------ Given records ------

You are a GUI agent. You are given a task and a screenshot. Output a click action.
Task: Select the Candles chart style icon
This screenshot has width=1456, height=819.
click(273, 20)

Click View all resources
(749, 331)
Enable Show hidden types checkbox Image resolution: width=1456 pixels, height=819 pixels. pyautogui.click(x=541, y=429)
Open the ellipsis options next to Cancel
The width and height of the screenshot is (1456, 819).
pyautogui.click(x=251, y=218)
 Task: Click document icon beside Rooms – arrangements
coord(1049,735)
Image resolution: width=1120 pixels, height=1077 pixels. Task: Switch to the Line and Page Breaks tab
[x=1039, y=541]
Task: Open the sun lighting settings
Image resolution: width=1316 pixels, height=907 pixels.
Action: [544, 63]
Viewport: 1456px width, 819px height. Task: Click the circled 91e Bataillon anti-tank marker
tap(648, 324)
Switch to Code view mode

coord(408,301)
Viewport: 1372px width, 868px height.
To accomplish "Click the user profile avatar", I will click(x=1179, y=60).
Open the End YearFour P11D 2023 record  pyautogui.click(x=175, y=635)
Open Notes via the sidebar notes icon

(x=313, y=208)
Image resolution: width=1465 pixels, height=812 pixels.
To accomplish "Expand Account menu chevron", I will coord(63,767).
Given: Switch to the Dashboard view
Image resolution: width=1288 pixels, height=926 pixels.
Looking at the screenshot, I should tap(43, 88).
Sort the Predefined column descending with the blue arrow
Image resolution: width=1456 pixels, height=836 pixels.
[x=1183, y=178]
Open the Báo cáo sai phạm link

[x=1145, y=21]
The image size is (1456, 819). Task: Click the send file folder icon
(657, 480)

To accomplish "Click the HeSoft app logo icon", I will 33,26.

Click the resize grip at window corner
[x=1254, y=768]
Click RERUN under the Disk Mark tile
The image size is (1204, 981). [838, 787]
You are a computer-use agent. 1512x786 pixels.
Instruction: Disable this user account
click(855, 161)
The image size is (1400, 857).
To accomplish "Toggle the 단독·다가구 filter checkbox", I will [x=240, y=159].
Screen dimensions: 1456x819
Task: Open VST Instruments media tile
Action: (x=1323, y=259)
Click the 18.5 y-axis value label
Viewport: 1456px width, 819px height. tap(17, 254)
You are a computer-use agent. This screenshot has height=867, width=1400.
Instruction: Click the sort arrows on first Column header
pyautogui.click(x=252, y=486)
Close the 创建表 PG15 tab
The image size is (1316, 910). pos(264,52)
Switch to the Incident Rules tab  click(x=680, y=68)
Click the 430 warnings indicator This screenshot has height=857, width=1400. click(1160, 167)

------

__Your objective__
Copy all of the entries above exactly as shown.

__Exercise solution__
You are a GUI agent. You are given a task and a screenshot. Output a click action.
Task: Select the Candles chart style icon
This screenshot has width=1456, height=819.
click(273, 20)

Click View all resources
(749, 331)
Enable Show hidden types checkbox Image resolution: width=1456 pixels, height=819 pixels. pyautogui.click(x=541, y=429)
Open the ellipsis options next to Cancel
The width and height of the screenshot is (1456, 819).
pyautogui.click(x=251, y=218)
 Task: Click document icon beside Rooms – arrangements
coord(1049,735)
Image resolution: width=1120 pixels, height=1077 pixels. Task: Switch to the Line and Page Breaks tab
[x=1039, y=541]
Task: Open the sun lighting settings
Image resolution: width=1316 pixels, height=907 pixels.
Action: [544, 63]
Viewport: 1456px width, 819px height. Task: Click the circled 91e Bataillon anti-tank marker
tap(648, 324)
Switch to Code view mode

coord(408,301)
Viewport: 1372px width, 868px height.
To accomplish "Click the user profile avatar", I will click(x=1179, y=60).
Open the End YearFour P11D 2023 record  pyautogui.click(x=175, y=635)
Open Notes via the sidebar notes icon

(x=313, y=208)
Image resolution: width=1465 pixels, height=812 pixels.
To accomplish "Expand Account menu chevron", I will coord(63,767).
Given: Switch to the Dashboard view
Image resolution: width=1288 pixels, height=926 pixels.
Looking at the screenshot, I should tap(43, 88).
Sort the Predefined column descending with the blue arrow
Image resolution: width=1456 pixels, height=836 pixels.
[x=1183, y=178]
Open the Báo cáo sai phạm link

[x=1145, y=21]
The image size is (1456, 819). Task: Click the send file folder icon
(657, 480)

To accomplish "Click the HeSoft app logo icon", I will 33,26.

Click the resize grip at window corner
[x=1254, y=768]
Click RERUN under the Disk Mark tile
The image size is (1204, 981). [838, 787]
You are a computer-use agent. 1512x786 pixels.
Instruction: Disable this user account
click(855, 161)
The image size is (1400, 857).
To accomplish "Toggle the 단독·다가구 filter checkbox", I will [x=240, y=159].
Screen dimensions: 1456x819
Task: Open VST Instruments media tile
Action: (x=1323, y=259)
Click the 18.5 y-axis value label
Viewport: 1456px width, 819px height. tap(17, 254)
You are a computer-use agent. This screenshot has height=867, width=1400.
Instruction: Click the sort arrows on first Column header
pyautogui.click(x=252, y=486)
Close the 创建表 PG15 tab
The image size is (1316, 910). pos(264,52)
Switch to the Incident Rules tab  click(x=680, y=68)
Click the 430 warnings indicator This screenshot has height=857, width=1400. click(1160, 167)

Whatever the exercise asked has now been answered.